**** Data excerpts ****

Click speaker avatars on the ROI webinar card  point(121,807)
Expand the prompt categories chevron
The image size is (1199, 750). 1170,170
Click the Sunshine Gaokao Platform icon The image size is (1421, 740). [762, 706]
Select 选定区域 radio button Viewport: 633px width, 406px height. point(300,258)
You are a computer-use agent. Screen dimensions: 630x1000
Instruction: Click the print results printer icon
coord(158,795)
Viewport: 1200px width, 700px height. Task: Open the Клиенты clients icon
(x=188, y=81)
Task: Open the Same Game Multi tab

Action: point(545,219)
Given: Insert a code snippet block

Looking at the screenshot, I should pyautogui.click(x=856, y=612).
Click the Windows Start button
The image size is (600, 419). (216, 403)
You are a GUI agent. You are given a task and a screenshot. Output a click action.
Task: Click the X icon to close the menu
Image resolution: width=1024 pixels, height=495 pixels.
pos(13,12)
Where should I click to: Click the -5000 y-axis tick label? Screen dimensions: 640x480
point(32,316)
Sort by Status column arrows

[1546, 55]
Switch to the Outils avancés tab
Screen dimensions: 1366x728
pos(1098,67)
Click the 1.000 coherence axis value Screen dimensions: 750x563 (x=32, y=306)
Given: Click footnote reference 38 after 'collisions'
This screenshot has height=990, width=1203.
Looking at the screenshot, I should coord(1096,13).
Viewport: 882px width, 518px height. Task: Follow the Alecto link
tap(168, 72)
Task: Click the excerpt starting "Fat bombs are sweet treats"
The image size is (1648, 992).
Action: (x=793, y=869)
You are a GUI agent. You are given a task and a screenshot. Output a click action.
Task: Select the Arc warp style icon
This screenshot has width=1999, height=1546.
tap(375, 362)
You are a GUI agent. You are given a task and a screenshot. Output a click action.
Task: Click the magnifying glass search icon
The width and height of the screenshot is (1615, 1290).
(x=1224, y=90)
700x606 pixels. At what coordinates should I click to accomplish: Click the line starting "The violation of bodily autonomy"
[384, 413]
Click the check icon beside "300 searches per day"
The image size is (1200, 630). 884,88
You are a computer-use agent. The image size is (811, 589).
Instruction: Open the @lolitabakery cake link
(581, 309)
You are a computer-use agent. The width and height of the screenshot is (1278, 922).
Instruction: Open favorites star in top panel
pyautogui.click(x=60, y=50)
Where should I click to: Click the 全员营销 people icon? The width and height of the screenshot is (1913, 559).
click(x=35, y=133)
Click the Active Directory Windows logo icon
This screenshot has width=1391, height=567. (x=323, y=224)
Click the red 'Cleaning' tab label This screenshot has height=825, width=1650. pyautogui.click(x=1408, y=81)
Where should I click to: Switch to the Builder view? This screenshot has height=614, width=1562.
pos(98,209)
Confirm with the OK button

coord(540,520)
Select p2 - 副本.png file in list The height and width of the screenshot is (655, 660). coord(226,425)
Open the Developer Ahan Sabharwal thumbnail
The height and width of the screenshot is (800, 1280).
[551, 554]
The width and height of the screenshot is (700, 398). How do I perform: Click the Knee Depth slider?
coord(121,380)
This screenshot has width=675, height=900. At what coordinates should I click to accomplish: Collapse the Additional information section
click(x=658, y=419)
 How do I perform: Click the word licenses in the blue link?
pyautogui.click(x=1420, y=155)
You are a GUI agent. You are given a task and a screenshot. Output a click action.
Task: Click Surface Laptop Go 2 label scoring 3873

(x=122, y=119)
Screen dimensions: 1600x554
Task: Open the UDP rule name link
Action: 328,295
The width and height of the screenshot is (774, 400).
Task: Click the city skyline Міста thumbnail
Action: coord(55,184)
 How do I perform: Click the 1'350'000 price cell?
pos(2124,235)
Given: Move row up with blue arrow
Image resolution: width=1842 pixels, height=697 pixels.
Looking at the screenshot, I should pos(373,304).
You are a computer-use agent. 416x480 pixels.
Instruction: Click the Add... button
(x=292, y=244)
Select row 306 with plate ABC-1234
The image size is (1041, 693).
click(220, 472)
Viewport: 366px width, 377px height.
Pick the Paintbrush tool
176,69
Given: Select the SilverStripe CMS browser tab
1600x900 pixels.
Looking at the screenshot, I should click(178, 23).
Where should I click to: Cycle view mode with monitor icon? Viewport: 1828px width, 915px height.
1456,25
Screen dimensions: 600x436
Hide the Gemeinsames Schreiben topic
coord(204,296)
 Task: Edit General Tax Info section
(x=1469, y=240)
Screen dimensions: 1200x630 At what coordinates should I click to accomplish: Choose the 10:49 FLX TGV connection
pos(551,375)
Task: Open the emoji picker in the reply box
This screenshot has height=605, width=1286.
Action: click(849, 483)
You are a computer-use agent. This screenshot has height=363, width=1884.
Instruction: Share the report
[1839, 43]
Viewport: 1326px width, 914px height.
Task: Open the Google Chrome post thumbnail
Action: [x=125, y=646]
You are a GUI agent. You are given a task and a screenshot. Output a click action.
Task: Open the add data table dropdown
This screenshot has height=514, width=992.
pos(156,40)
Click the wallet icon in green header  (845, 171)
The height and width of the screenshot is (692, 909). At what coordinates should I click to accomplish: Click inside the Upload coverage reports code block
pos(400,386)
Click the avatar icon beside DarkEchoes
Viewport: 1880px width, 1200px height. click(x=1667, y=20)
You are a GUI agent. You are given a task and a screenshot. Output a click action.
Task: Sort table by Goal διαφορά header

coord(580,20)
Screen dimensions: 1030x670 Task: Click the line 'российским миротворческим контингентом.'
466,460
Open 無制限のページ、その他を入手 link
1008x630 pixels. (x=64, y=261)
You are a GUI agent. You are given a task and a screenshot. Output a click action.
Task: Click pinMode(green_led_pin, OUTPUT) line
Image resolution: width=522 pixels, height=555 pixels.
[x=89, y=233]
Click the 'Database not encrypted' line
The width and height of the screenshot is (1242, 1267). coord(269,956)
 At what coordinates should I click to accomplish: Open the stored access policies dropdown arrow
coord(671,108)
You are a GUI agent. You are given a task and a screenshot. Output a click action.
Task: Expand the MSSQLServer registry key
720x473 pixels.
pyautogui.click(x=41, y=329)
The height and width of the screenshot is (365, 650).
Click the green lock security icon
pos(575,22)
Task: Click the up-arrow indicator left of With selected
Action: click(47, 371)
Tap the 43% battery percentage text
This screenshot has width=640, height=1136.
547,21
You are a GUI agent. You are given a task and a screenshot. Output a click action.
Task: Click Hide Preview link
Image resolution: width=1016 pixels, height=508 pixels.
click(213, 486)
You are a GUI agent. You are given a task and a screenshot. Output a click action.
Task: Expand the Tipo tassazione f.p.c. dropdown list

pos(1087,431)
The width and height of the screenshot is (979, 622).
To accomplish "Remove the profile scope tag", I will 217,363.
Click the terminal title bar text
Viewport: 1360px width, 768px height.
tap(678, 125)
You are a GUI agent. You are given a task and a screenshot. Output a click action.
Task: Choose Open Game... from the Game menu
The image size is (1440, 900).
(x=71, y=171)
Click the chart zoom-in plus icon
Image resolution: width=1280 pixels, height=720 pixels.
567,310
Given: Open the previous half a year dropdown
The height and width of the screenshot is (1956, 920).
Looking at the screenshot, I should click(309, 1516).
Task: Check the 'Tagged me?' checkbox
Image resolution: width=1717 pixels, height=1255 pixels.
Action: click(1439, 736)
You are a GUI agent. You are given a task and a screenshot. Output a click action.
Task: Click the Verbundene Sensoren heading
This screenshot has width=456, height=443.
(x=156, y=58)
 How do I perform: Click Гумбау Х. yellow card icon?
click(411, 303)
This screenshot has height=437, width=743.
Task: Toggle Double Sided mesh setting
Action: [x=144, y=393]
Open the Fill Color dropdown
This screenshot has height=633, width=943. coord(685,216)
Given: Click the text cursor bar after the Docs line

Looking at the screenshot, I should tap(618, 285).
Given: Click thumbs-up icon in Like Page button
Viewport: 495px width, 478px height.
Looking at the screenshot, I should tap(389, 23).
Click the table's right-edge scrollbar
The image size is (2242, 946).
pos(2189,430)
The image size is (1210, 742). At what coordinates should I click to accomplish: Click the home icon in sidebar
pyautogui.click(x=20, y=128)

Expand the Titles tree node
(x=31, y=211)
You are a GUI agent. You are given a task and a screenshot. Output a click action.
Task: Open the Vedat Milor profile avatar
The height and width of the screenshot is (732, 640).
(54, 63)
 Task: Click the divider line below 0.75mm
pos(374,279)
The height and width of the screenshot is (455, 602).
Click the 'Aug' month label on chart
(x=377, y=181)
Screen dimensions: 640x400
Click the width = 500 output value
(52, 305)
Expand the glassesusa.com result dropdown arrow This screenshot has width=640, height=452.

****

- [What this task involves] Could you restate, word for word, the lines above from the one with "How do I perform: Click the 1'350'000" to the one with "Viewport: 366px width, 377px height.", both included?

- [Your response]
 How do I perform: Click the 1'350'000 price cell?
pos(2124,235)
Given: Move row up with blue arrow
Image resolution: width=1842 pixels, height=697 pixels.
Looking at the screenshot, I should pos(373,304).
You are a computer-use agent. 416x480 pixels.
Instruction: Click the Add... button
(x=292, y=244)
Select row 306 with plate ABC-1234
The image size is (1041, 693).
click(220, 472)
Viewport: 366px width, 377px height.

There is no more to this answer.